So sei der Mensch selbst ein erhebliches Risiko. Der Transport von Lebendvieh war ebenso eine Schwachstelle wie die staatlichen und ausgelagerten Tests, deren Auswertung zu lange dauerten. Das führte zu einer langen Liste von Maßnahmen. Hier einige Beispiele:

  • Für den Transport der Vermehrungstiere wurden umgerechnet fast 8,3 Mio. Euro in Langstrecken-Lkws mit Filteranlagen investiert. Alle Lkws zum Futter- und Tiertransport werden per GPS überwacht.
  • Es gibt Biosicherheitsaudits.
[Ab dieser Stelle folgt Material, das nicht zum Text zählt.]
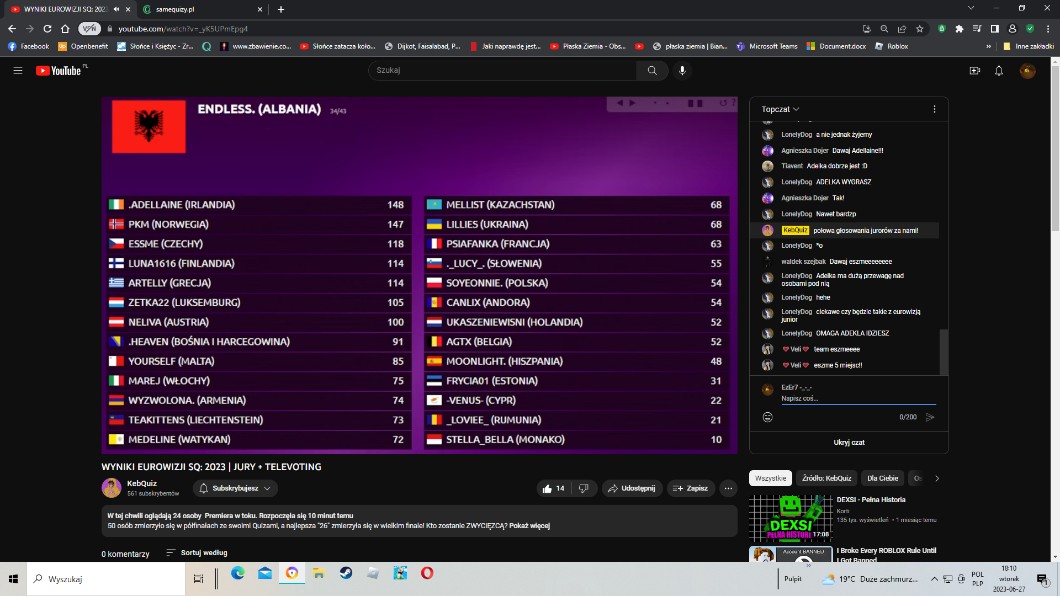
Task: Hide the chat with Ukryj czat
Action: coord(848,442)
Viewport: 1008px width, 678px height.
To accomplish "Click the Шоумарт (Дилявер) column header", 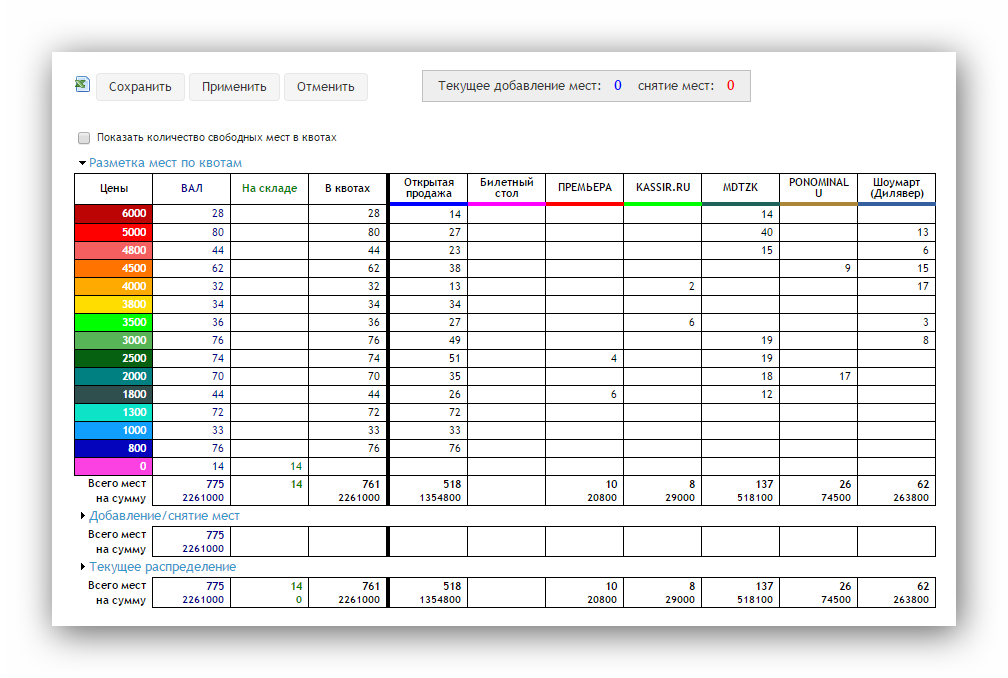I will pos(896,188).
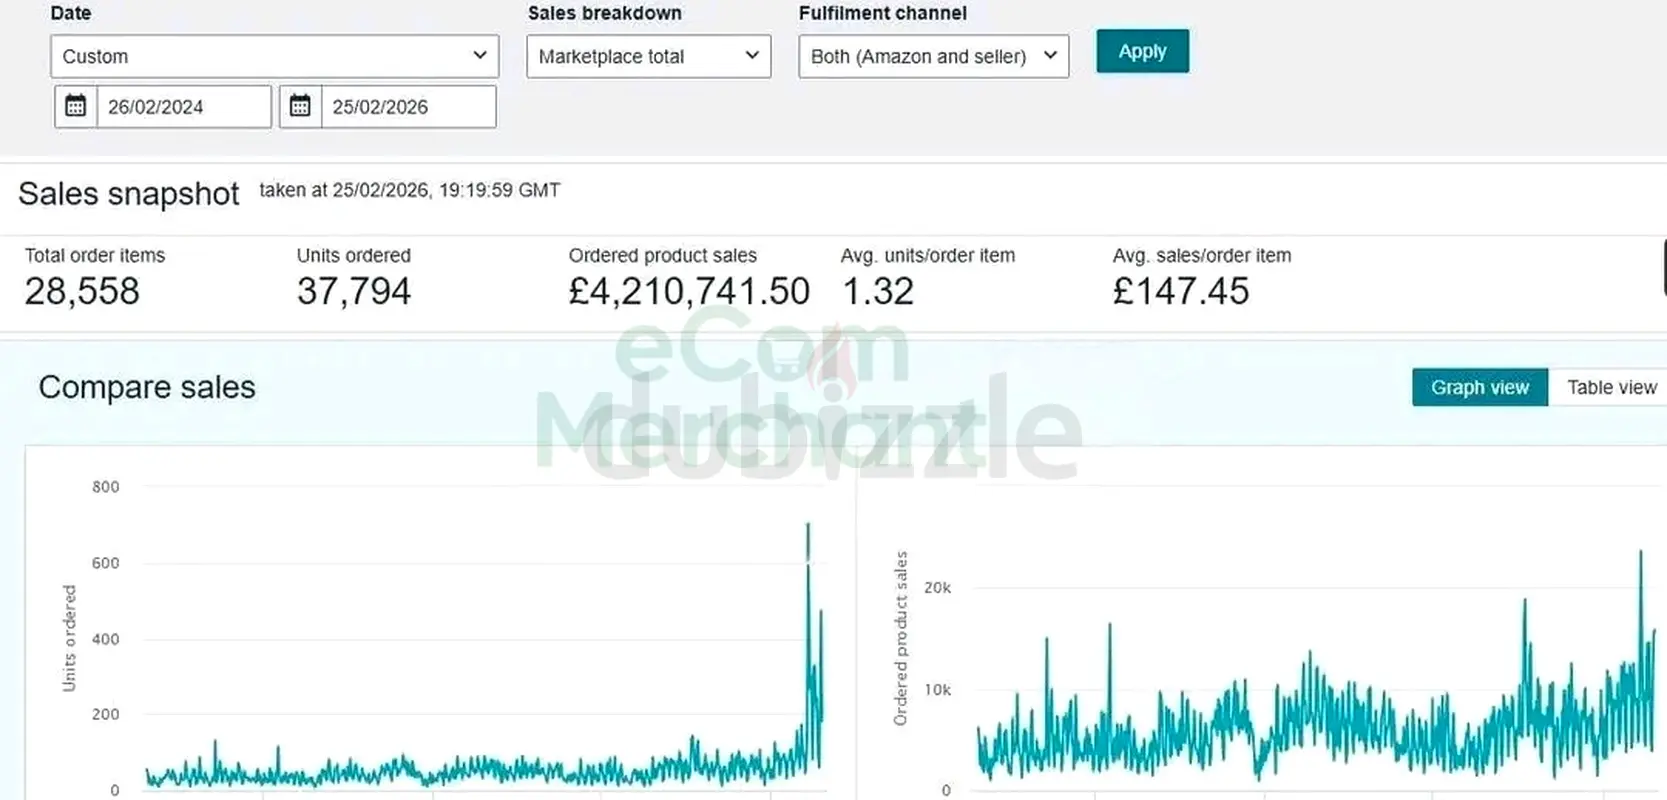Click the snapshot timestamp text
The height and width of the screenshot is (800, 1667).
(x=410, y=191)
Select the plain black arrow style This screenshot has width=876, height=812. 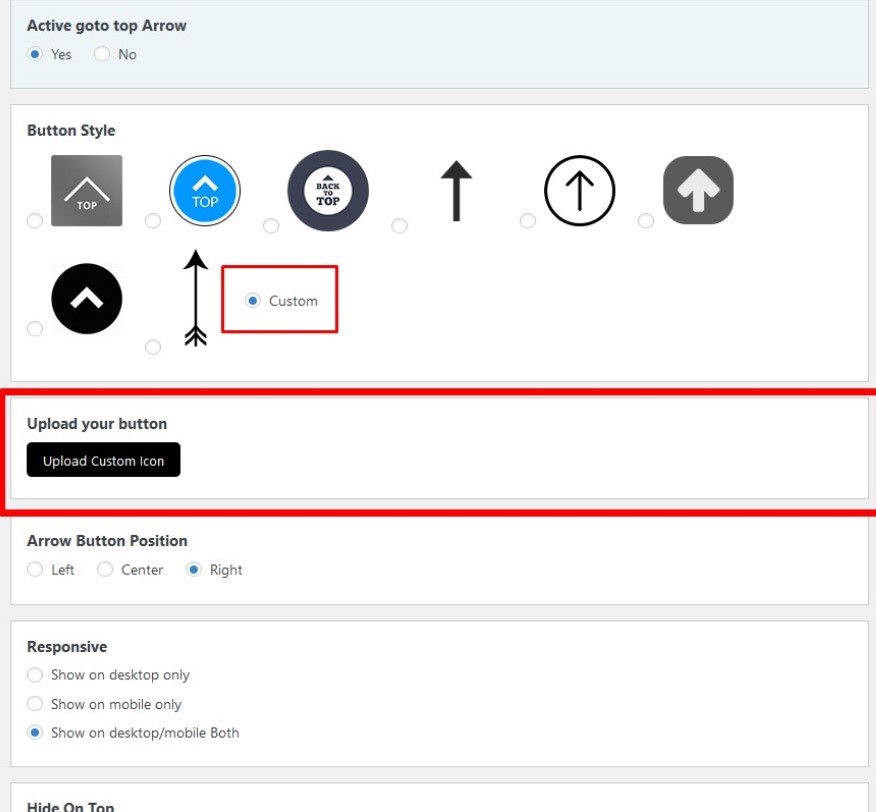[x=400, y=226]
Verstöße werden monatlich zusammengefasst.
  • Das Unternehmen hat für rund 4,3 Mio. Euro ein eigenes Zentrallabor in der Nähe von Moskau errichtet. Dort werden rund 800 Schweineproben pro Woche untersucht.
  • 1,24 Mio. Euro wurden in den Kauf von 45 Verbrennungsöfen investiert, um tote Tiere vor Ort entsorgen zu können.
Cherkizovo hat eine hocheffiziente und moderne Integration aufgebaut und gute Rückschlüsse aus den ASP-Ausbrüchen gezogen. Außerdem lässt die direkte Nachbarschaft zu China auf steigende Nachfrage hoffen – vor allem nach Jungsauen, um die Zuchtherden wieder aufzufüllen.

Laut Brad Heron erfüllt das Unternehmen außerdem bis auf das Absetzalter alle EU-Tierwohlstandards.